Convert the items, from the first line up to and including the line with "tap(555, 138)", into a Markdown table with the columns No. and Line, numbering each line and omitting blank lines. Leave the pictures out of the table.
======== Supplied material
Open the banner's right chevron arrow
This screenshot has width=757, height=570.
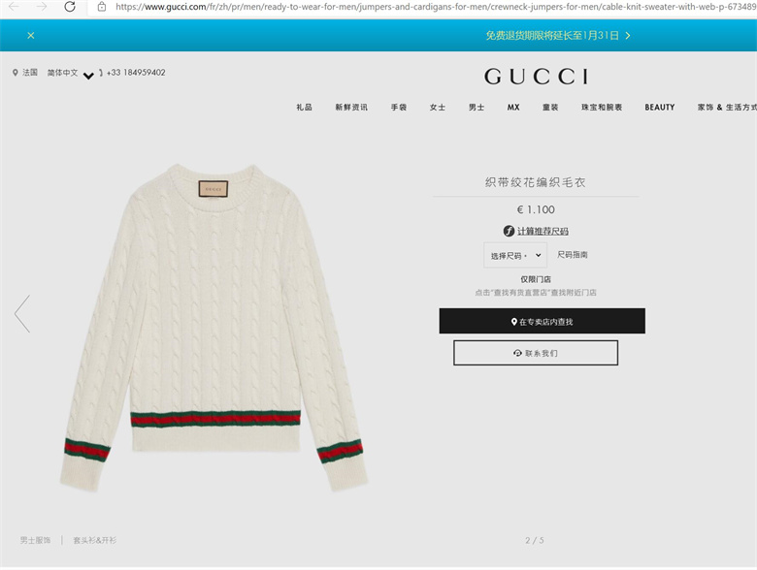click(x=628, y=35)
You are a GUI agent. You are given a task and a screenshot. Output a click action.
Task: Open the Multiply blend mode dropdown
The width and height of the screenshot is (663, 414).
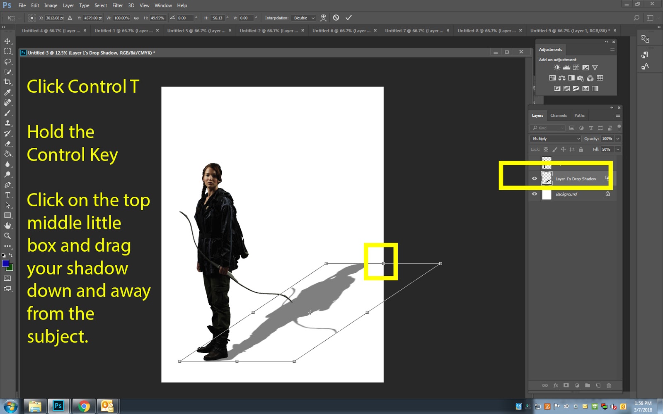tap(555, 138)
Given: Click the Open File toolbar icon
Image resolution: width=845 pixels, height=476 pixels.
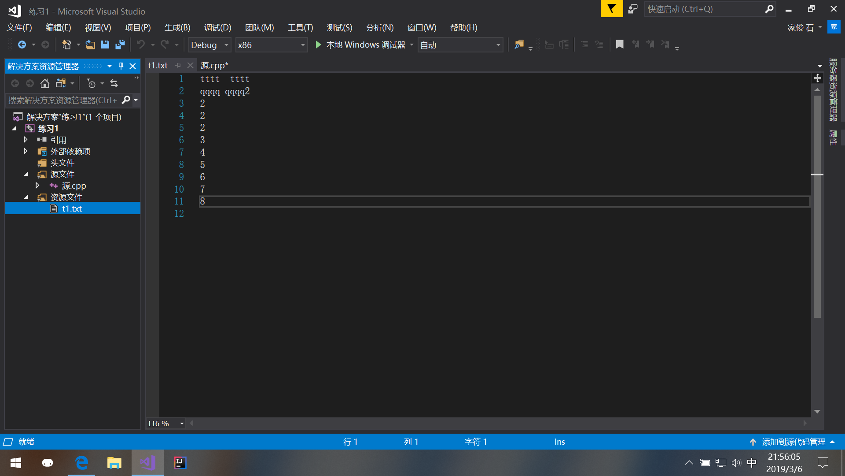Looking at the screenshot, I should pyautogui.click(x=90, y=45).
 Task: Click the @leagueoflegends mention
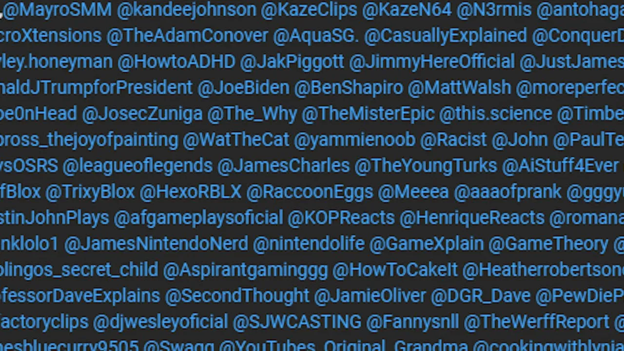[137, 166]
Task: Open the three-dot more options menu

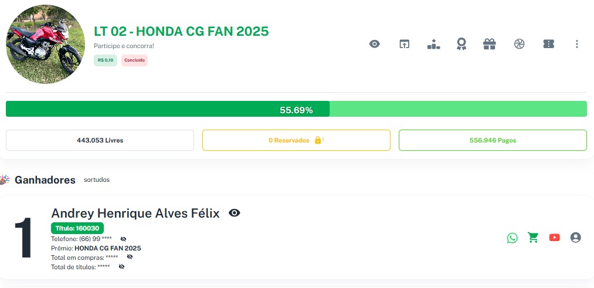Action: (x=577, y=44)
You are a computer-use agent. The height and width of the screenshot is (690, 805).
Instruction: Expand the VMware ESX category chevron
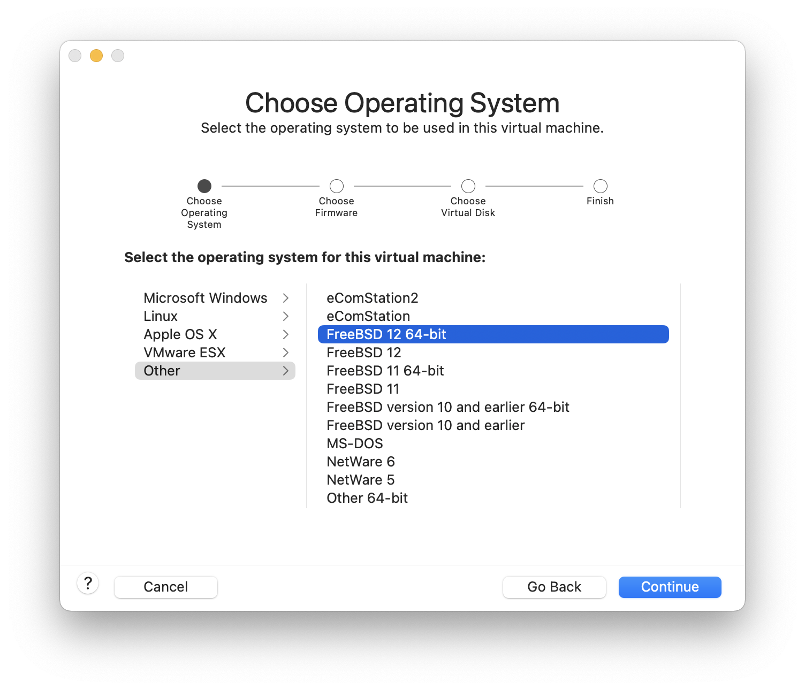287,352
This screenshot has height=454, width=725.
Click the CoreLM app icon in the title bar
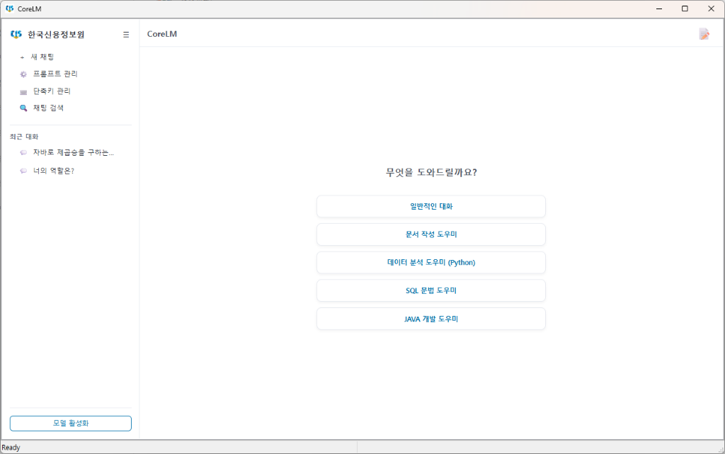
================
● **Solution below**
| No. | Line |
|---|---|
| 1 | Open the banner's right chevron arrow |
| 2 | This screenshot has width=757, height=570. |
| 3 | click(x=628, y=35) |
| 4 | You are a GUI agent. You are given a task and a screenshot. Output a click action. |
| 5 | Task: Open the Multiply blend mode dropdown |
| 6 | The width and height of the screenshot is (663, 414). |
| 7 | tap(555, 138) |